ECLI:NL:RVS:2025:3057
Raad van State
- Hoger beroep
- H.G. Sevenster
- Rechtspraak.nl
Hoger beroep tegen de beslissing van de minister van Asiel en Migratie om appellant in bewaring te stellen
Op 26 mei 2025 heeft de minister van Asiel en Migratie een besluit genomen om appellant in bewaring te stellen. Appellant heeft hiertegen beroep ingesteld bij de rechtbank Den Haag, zittingsplaats Amsterdam. Op 3 juni 2025 heeft de rechtbank het beroep ongegrond verklaard en het verzoek om schadevergoeding afgewezen. Appellant, vertegenwoordigd door mr. E. El Assrouti, heeft vervolgens hoger beroep ingesteld tegen deze uitspraak.
De Afdeling bestuursrechtspraak van de Raad van State heeft het hoger beroep behandeld. In de overwegingen werd opgemerkt dat het hoger beroep zich niet richtte tegen de uitspraak van de rechtbank, omdat appellant niet heeft toegelicht waarom deze uitspraak volgens hem onjuist was. Hierdoor kon de Afdeling geen inhoudelijk oordeel vellen over het hoger beroep, zoals vereist onder artikel 85 van de Vreemdelingenwet 2000.

[DOEL VAN OPDRACHT] Geef uit de tekst over het hoger beroep letterlijk het gedeelte terug dat begint bij de woorden "ECLI:NL:RVS:2025:3057" en eindigt na "tegen deze uitspraak.".

[RIJEN UIT DATASET]

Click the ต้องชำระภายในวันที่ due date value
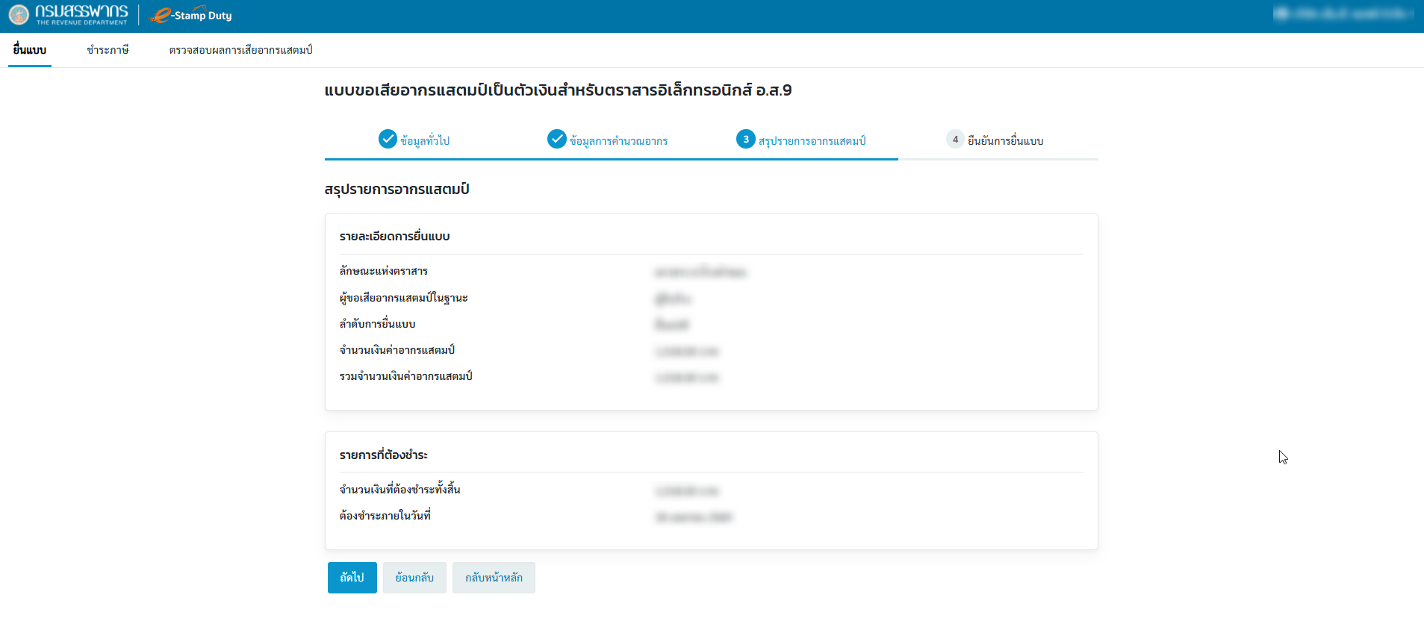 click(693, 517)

* * *

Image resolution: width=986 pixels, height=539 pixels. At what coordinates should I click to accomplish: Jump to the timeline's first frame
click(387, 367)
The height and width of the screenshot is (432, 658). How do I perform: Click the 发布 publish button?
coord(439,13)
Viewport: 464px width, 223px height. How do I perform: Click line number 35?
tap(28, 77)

--

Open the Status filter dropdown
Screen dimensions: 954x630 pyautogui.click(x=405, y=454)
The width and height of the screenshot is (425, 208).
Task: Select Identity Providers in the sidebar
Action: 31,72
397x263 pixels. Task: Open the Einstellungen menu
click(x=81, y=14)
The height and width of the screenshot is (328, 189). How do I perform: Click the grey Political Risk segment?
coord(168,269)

[ANTWOORD BIJ OEFENING]
ECLI:NL:RVS:2025:3057
Raad van State
- Hoger beroep
- H.G. Sevenster
- Rechtspraak.nl
Hoger beroep tegen de beslissing van de minister van Asiel en Migratie om appellant in bewaring te stellen
Op 26 mei 2025 heeft de minister van Asiel en Migratie een besluit genomen om appellant in bewaring te stellen. Appellant heeft hiertegen beroep ingesteld bij de rechtbank Den Haag, zittingsplaats Amsterdam. Op 3 juni 2025 heeft de rechtbank het beroep ongegrond verklaard en het verzoek om schadevergoeding afgewezen. Appellant, vertegenwoordigd door mr. E. El Assrouti, heeft vervolgens hoger beroep ingesteld tegen deze uitspraak.